Top of SUPPLIED DATA

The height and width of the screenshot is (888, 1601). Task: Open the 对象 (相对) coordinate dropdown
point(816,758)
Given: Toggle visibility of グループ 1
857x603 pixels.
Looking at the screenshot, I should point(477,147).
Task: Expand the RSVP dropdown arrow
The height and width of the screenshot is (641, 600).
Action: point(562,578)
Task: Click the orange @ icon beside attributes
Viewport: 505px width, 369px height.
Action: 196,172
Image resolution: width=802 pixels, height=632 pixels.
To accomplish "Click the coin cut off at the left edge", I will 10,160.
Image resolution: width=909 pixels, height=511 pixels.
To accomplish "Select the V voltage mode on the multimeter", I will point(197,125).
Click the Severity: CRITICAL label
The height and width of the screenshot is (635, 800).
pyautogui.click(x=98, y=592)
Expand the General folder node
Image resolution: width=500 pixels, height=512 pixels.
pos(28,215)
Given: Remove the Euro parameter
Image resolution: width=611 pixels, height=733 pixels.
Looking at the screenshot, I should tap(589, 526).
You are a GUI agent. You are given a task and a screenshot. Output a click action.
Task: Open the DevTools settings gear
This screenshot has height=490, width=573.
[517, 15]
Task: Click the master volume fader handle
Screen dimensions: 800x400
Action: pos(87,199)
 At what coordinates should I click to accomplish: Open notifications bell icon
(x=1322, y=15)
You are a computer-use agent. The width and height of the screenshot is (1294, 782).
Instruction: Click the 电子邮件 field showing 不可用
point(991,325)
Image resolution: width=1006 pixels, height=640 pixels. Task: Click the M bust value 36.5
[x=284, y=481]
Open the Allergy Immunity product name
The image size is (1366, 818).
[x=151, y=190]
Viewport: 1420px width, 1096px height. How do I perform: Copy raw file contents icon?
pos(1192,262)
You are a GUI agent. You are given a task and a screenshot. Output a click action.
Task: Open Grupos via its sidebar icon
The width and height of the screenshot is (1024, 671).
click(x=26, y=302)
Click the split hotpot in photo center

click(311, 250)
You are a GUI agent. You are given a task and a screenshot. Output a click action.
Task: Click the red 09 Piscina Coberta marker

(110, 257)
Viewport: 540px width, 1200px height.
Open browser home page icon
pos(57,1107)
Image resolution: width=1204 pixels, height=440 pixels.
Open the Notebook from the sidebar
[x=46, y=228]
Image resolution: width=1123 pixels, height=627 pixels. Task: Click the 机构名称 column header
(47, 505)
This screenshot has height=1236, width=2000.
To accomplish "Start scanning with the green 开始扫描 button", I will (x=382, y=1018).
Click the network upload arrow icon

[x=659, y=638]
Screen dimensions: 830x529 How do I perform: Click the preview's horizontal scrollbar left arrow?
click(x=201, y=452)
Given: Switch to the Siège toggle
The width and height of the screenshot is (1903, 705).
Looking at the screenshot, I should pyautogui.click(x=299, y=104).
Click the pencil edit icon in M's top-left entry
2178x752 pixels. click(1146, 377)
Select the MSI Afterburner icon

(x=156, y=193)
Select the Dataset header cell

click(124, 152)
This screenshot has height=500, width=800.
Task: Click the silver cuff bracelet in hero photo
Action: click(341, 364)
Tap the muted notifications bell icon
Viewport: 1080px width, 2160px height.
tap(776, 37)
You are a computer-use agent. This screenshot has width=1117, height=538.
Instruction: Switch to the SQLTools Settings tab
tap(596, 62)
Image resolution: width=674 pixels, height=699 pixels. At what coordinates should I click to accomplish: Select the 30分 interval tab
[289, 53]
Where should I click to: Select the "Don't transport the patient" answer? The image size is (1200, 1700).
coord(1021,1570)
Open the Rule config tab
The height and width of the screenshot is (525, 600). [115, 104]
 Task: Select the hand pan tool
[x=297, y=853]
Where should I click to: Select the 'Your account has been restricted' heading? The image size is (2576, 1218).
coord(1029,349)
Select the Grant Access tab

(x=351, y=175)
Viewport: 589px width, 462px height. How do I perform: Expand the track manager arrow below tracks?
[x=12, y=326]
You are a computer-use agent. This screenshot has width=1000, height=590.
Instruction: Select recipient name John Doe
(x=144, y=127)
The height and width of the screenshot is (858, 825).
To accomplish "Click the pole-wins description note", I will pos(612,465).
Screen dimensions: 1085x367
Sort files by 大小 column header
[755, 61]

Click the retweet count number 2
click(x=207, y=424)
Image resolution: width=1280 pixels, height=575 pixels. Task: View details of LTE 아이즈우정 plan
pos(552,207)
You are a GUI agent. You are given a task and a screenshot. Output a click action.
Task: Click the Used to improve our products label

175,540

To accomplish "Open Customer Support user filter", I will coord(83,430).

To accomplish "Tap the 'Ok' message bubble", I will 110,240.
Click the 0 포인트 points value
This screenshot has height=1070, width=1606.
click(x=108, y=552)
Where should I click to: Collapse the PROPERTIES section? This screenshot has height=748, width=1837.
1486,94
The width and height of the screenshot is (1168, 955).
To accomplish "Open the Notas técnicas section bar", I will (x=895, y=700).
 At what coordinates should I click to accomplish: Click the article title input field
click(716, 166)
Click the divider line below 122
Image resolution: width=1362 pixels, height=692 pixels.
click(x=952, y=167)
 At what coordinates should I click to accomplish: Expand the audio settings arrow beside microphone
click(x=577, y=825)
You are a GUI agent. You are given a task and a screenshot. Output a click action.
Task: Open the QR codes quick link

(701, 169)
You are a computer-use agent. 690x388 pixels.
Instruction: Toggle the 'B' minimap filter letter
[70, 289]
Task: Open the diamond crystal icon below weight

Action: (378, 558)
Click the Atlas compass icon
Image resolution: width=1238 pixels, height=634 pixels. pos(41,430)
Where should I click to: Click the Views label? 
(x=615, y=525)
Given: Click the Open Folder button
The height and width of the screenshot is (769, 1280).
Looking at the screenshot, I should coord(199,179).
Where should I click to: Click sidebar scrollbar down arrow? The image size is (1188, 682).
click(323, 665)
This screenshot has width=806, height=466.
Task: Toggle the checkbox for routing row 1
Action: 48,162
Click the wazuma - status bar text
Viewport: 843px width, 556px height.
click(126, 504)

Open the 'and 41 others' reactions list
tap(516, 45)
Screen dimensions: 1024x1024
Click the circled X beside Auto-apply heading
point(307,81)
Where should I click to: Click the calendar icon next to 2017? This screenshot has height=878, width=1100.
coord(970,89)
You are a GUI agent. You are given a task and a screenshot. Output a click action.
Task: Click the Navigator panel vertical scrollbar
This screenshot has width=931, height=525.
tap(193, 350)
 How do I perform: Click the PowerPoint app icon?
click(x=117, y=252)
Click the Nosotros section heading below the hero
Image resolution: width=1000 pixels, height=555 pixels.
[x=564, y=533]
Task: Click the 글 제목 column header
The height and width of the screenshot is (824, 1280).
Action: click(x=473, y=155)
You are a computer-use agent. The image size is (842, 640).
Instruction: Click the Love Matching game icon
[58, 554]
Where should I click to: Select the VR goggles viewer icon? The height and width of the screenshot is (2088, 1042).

Bottom of SUPPLIED DATA

* **TASK ITEM**
Each record must be copied out exactly and in full.

* **OUTPUT OF THE TASK**
The height and width of the screenshot is (888, 1601). Task: Open the 对象 (相对) coordinate dropdown
point(816,758)
Given: Toggle visibility of グループ 1
857x603 pixels.
Looking at the screenshot, I should point(477,147).
Task: Expand the RSVP dropdown arrow
The height and width of the screenshot is (641, 600).
Action: point(562,578)
Task: Click the orange @ icon beside attributes
Viewport: 505px width, 369px height.
Action: 196,172
Image resolution: width=802 pixels, height=632 pixels.
To accomplish "Click the coin cut off at the left edge", I will 10,160.
Image resolution: width=909 pixels, height=511 pixels.
To accomplish "Select the V voltage mode on the multimeter", I will point(197,125).
Click the Severity: CRITICAL label
The height and width of the screenshot is (635, 800).
pyautogui.click(x=98, y=592)
Expand the General folder node
Image resolution: width=500 pixels, height=512 pixels.
pos(28,215)
Given: Remove the Euro parameter
Image resolution: width=611 pixels, height=733 pixels.
Looking at the screenshot, I should tap(589, 526).
You are a GUI agent. You are given a task and a screenshot. Output a click action.
Task: Open the DevTools settings gear
This screenshot has height=490, width=573.
[517, 15]
Task: Click the master volume fader handle
Screen dimensions: 800x400
Action: pos(87,199)
 At what coordinates should I click to accomplish: Open notifications bell icon
(x=1322, y=15)
You are a computer-use agent. The width and height of the screenshot is (1294, 782).
Instruction: Click the 电子邮件 field showing 不可用
point(991,325)
Image resolution: width=1006 pixels, height=640 pixels. Task: Click the M bust value 36.5
[x=284, y=481]
Open the Allergy Immunity product name
The image size is (1366, 818).
[x=151, y=190]
Viewport: 1420px width, 1096px height. How do I perform: Copy raw file contents icon?
pos(1192,262)
You are a GUI agent. You are given a task and a screenshot. Output a click action.
Task: Open Grupos via its sidebar icon
The width and height of the screenshot is (1024, 671).
click(x=26, y=302)
Click the split hotpot in photo center

click(311, 250)
You are a GUI agent. You are given a task and a screenshot. Output a click action.
Task: Click the red 09 Piscina Coberta marker

(110, 257)
Viewport: 540px width, 1200px height.
Open browser home page icon
pos(57,1107)
Image resolution: width=1204 pixels, height=440 pixels.
Open the Notebook from the sidebar
[x=46, y=228]
Image resolution: width=1123 pixels, height=627 pixels. Task: Click the 机构名称 column header
(47, 505)
This screenshot has height=1236, width=2000.
To accomplish "Start scanning with the green 开始扫描 button", I will (x=382, y=1018).
Click the network upload arrow icon

[x=659, y=638]
Screen dimensions: 830x529 How do I perform: Click the preview's horizontal scrollbar left arrow?
click(x=201, y=452)
Given: Switch to the Siège toggle
The width and height of the screenshot is (1903, 705).
Looking at the screenshot, I should pyautogui.click(x=299, y=104).
Click the pencil edit icon in M's top-left entry
2178x752 pixels. click(1146, 377)
Select the MSI Afterburner icon

(x=156, y=193)
Select the Dataset header cell

click(124, 152)
This screenshot has height=500, width=800.
Task: Click the silver cuff bracelet in hero photo
Action: click(341, 364)
Tap the muted notifications bell icon
Viewport: 1080px width, 2160px height.
tap(776, 37)
You are a computer-use agent. This screenshot has width=1117, height=538.
Instruction: Switch to the SQLTools Settings tab
tap(596, 62)
Image resolution: width=674 pixels, height=699 pixels. At what coordinates should I click to accomplish: Select the 30分 interval tab
[289, 53]
Where should I click to: Select the "Don't transport the patient" answer? The image size is (1200, 1700).
coord(1021,1570)
Open the Rule config tab
The height and width of the screenshot is (525, 600). [115, 104]
 Task: Select the hand pan tool
[x=297, y=853]
Where should I click to: Select the 'Your account has been restricted' heading? The image size is (2576, 1218).
coord(1029,349)
Select the Grant Access tab

(x=351, y=175)
Viewport: 589px width, 462px height. How do I perform: Expand the track manager arrow below tracks?
[x=12, y=326]
You are a computer-use agent. This screenshot has width=1000, height=590.
Instruction: Select recipient name John Doe
(x=144, y=127)
The height and width of the screenshot is (858, 825).
To accomplish "Click the pole-wins description note", I will pos(612,465).
Screen dimensions: 1085x367
Sort files by 大小 column header
[755, 61]

Click the retweet count number 2
click(x=207, y=424)
Image resolution: width=1280 pixels, height=575 pixels. Task: View details of LTE 아이즈우정 plan
pos(552,207)
You are a GUI agent. You are given a task and a screenshot. Output a click action.
Task: Click the Used to improve our products label

175,540

To accomplish "Open Customer Support user filter", I will coord(83,430).

To accomplish "Tap the 'Ok' message bubble", I will 110,240.
Click the 0 포인트 points value
This screenshot has height=1070, width=1606.
click(x=108, y=552)
Where should I click to: Collapse the PROPERTIES section? This screenshot has height=748, width=1837.
1486,94
The width and height of the screenshot is (1168, 955).
To accomplish "Open the Notas técnicas section bar", I will (x=895, y=700).
 At what coordinates should I click to accomplish: Click the article title input field
click(716, 166)
Click the divider line below 122
Image resolution: width=1362 pixels, height=692 pixels.
click(x=952, y=167)
 At what coordinates should I click to accomplish: Expand the audio settings arrow beside microphone
click(x=577, y=825)
You are a GUI agent. You are given a task and a screenshot. Output a click action.
Task: Open the QR codes quick link

(701, 169)
You are a computer-use agent. 690x388 pixels.
Instruction: Toggle the 'B' minimap filter letter
[70, 289]
Task: Open the diamond crystal icon below weight

Action: (378, 558)
Click the Atlas compass icon
Image resolution: width=1238 pixels, height=634 pixels. pos(41,430)
Where should I click to: Click the Views label? 
(x=615, y=525)
Given: Click the Open Folder button
The height and width of the screenshot is (769, 1280).
Looking at the screenshot, I should coord(199,179).
Where should I click to: Click sidebar scrollbar down arrow? The image size is (1188, 682).
click(323, 665)
This screenshot has width=806, height=466.
Task: Toggle the checkbox for routing row 1
Action: 48,162
Click the wazuma - status bar text
Viewport: 843px width, 556px height.
click(126, 504)

Open the 'and 41 others' reactions list
tap(516, 45)
Screen dimensions: 1024x1024
Click the circled X beside Auto-apply heading
point(307,81)
Where should I click to: Click the calendar icon next to 2017? This screenshot has height=878, width=1100.
coord(970,89)
You are a GUI agent. You are given a task and a screenshot. Output a click action.
Task: Click the Navigator panel vertical scrollbar
This screenshot has width=931, height=525.
tap(193, 350)
 How do I perform: Click the PowerPoint app icon?
click(x=117, y=252)
Click the Nosotros section heading below the hero
Image resolution: width=1000 pixels, height=555 pixels.
[x=564, y=533]
Task: Click the 글 제목 column header
The height and width of the screenshot is (824, 1280).
Action: click(x=473, y=155)
You are a computer-use agent. The image size is (842, 640).
Instruction: Click the Love Matching game icon
[58, 554]
Where should I click to: Select the VR goggles viewer icon? The height and width of the screenshot is (2088, 1042).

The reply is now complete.